I found it http://www.walmart.com/catalog/product.gsp?product_id=2422646


----------



## Sandman (Sep 23, 2002)

I saw on the commercials that there are 2 version beign released a rated and an unrated version, I doubt that Walmart will sell the unrated version.

Bob


----------



## Chris Blount (Jun 22, 2001)

Sandman is correct. Be carefull which version you buy.


----------



## pez2002 (Dec 13, 2002)

Well I want the Unrated Verison 

No im not a perv.....



Happy 2004


----------



## Nick (Apr 23, 2002)

Yes you are. We all are. Just admit it and get the guilt and shame off your shoulders.

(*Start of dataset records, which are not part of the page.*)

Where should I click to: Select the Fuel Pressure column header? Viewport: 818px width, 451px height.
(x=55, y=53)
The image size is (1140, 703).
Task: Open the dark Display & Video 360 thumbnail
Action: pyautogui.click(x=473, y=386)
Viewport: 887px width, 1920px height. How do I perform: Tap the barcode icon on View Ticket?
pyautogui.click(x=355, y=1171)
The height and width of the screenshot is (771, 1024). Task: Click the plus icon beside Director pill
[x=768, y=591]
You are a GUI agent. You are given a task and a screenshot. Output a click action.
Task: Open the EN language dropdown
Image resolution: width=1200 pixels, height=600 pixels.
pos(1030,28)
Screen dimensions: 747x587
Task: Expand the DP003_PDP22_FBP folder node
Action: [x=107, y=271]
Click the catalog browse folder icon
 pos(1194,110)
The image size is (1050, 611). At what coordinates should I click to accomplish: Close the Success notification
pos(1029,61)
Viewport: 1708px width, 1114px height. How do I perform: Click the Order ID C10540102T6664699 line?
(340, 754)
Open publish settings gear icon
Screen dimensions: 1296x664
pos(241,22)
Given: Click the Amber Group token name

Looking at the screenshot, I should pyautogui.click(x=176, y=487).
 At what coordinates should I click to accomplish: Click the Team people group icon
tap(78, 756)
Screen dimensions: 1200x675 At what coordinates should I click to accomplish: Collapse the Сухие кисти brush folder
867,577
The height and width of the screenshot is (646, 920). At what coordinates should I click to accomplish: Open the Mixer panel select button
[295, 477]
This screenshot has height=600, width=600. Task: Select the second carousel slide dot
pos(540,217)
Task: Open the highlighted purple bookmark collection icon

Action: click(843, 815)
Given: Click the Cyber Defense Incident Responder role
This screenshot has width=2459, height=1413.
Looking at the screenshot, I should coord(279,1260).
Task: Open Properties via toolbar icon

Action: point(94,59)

You will feel so much better. :lol:


----------



## pez2002 (Dec 13, 2002)

Yeah Well I just bought American Wedding The Unrated Verison @ blockBuster
It says the dvd Has the Unrated And rated Verison on the dvd 


Cool !!!!


----------



## Chris Blount (Jun 22, 2001)

Yes, both the unrated and rated version are on the same disc. Another thing to look out for is that the full screen version is clearly marked yet the widescreen version is not.


----------



## jrjcd (Apr 23, 2002)

...i would say about $250 with a good justice of the peace...


----------



## pez2002 (Dec 13, 2002)

Chris Blount said:


> Yes, both the unrated and rated version are on the same disc. Another thing to look out for is that the full screen version is clearly marked yet the widescreen version is not.


I got the Widescreen Version

I wanted full screen


----------